Avant sa sortie américiane fin août, le film Babylon A.D., réalisé par Mathieu Kassovitz, sort aujourd'hui.




Résumé (selon Télérama) :


"Toorop a mené bien des combats et survécu aux guerres qui ont ravagé le monde depuis le début du XXIème siècle. La mafia qui règne sur l'Europe de l'Est confie une mission délicate à ce mercenaire : convoyer de Russie jusqu'à New York une mystérieuse jeune fille prénommée Aurora pour la remettre aux mains d'un ordre religieux tout puissant..."







Voici quelques critiques presse (mauvaises dans l'ensemble) de ce film mettant en vedette Vin Diesel, Mélanie Thierry, Michelle Yeoh. Avec notamment Jérôme le Banner, Gérard Depardieu, ou encore Lambert Wilson.




Le JDD :

"Avec Babylon A.D, Mathieu Kassovitz épuise encore un peu le crédit de réalisateur surdoué qui lui collait à la peau au milieu des années 1990. Aux commandes de cette adaptation ratée du thriller d'anticipation de Maurice Dantec, le touche-à-tout français retombe dans ses travers. Au générique, Vin Diesel ne fait pas le poids. Seule la belle Mélanie Thierry sort indemne du marasme."

"le résultat dépasse rarement le niveau de la série B potable. Vin Diesel ne sera jamais un acteur convaincant, au mieux la doublure (en moins chère) de Bruce Willis, mais il a permis de vendre le film un peu partout à l'étranger sur son nom.
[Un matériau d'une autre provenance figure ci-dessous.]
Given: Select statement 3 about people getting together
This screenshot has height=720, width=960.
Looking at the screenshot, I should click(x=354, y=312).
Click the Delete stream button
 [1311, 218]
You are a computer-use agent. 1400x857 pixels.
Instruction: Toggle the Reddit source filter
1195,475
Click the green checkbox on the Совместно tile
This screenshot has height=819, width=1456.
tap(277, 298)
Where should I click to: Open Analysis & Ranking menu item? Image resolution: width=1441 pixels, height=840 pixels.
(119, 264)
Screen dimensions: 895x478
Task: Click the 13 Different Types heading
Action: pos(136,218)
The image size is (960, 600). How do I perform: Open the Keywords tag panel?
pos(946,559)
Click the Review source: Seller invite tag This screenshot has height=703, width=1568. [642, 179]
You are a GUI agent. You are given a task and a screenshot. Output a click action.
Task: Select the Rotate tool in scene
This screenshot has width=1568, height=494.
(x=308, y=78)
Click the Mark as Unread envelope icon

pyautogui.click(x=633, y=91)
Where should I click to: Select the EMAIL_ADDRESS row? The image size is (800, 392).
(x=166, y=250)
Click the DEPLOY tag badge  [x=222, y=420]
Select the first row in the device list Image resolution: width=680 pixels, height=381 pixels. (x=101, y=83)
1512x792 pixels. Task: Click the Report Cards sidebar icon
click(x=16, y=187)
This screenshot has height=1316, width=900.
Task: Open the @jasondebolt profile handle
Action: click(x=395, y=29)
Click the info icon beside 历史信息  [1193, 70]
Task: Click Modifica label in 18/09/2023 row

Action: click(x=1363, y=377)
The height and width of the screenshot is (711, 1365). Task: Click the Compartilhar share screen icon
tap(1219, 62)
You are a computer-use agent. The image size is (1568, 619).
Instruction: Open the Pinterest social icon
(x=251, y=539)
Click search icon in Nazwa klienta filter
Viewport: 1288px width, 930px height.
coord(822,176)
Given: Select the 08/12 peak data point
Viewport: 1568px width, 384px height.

Il est à peu près aussi expressif qu'un parcmètre, mais on a presque envie de vous conseiller de rester jusqu'au bout pour le voir s'escrimer à pleurer dans la scène de fin. "




Première (*)
:

"... Très attendu pour de bonnes (le livre de Dantec, Kassovitz) et de mauvaises raisons (production difficile, tournage « agité »), Babylon A.D. est une assez cruelle déception. Adoptant la structure narrative des Fils de l’homme – une référence –, le film ne soutient pas la comparaison : au réalisme éprouvant doublé de véritables enjeux moraux du chef-d’œuvre d’Alfonso Cuarón, le thriller d’anticipation de Kassovitz oppose une stylisation glacée et un discours mystico-fantastique d’assez mauvais goût. Pire, les scènes d’action, nerfs de telles productions, sont sporadiques et bâclées. (...)"




Le Figaro :

"Cette adaptation du roman de Maurice G. Dantec donne une superproduction brouillonne et décevante où l’on ne reconnaît pas le réalisateur(...)"

"Mais qu’est- il arrivé à Mathieu Kassovitz ? Sans doute le syndrome de la réussite et les contraintes des budgets pharaoniques.(...)"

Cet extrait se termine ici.